Rahul mengangguk, ikut dalam antrean bersama teman-teman barunya. Sambil menunggu, mereka bercanda dan saling mengenal lebih dalam. Irvan bercerita tentang hobinya bermain basket, sementara Afix menunjukkan kecintaannya pada musik, terutama gitar. Hikmal, yang lebih suka membaca dan menulis, menceritakan novel yang sedang ia garap. Mendengar semuanya, Rahul merasa mulai diterima di lingkungan baru ini. Ia senang bahwa meskipun baru beberapa jam di sekolah ini, ia sudah memiliki teman yang asik.
Ketika mereka sudah mendapatkan makanan masing-masing, mereka memilih duduk di meja dekat jendela kantin. Dari tempat duduknya, Rahul bisa melihat halaman sekolah yang hijau dan segar, pemandangan yang membuatnya merasa lebih nyaman.

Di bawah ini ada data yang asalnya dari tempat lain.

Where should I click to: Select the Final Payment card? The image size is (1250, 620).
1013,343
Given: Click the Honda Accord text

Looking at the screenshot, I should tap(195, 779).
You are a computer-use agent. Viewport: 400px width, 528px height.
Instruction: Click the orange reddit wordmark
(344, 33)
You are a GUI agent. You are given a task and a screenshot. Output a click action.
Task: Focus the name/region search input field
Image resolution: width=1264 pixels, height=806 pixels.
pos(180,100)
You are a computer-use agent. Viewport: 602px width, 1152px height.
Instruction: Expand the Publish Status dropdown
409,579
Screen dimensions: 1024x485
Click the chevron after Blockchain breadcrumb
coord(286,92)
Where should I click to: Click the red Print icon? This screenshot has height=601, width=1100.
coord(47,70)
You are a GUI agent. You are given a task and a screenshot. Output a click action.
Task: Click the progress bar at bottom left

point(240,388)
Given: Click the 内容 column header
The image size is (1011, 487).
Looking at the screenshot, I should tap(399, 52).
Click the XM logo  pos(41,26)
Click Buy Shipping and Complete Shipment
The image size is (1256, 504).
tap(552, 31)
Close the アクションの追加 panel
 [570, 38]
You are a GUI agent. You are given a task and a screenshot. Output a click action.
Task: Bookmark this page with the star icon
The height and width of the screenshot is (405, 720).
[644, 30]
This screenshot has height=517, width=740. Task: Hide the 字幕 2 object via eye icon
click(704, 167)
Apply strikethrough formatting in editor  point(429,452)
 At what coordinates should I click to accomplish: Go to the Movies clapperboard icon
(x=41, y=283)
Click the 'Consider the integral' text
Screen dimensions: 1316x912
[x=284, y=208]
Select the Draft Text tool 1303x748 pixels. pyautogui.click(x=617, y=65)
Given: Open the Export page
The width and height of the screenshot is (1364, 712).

Tiba-tiba, seorang cewek menghampiri meja mereka dengan senyum lebar. "Irvan, Afix, Hikmal! Kalian gak bilang kalau mau nongkrong di sini?" Cewek itu adalah Jihan, teman sekelas mereka yang terkenal ramah dan ceria.
“Oh, halo, Jihan! Ini Rahul, anak baru,” kata Irvan memperkenalkan.
Jihan menatap Rahul sejenak, lalu tersenyum. "Hai, Rahul! Senang kenalan sama lo. Lo pasti bakal betah di sini, kita semua asik kok," katanya sambil melambaikan tangan ke teman-temannya yang lain. Di belakang Jihan, dua cewek lain muncul—Mitha dan Nadia. Mitha tampak fashionable, dengan gaya busana yang selalu trendi, sementara Nadia memiliki sikap tenang dan penuh perhatian. Mereka juga duduk bergabung.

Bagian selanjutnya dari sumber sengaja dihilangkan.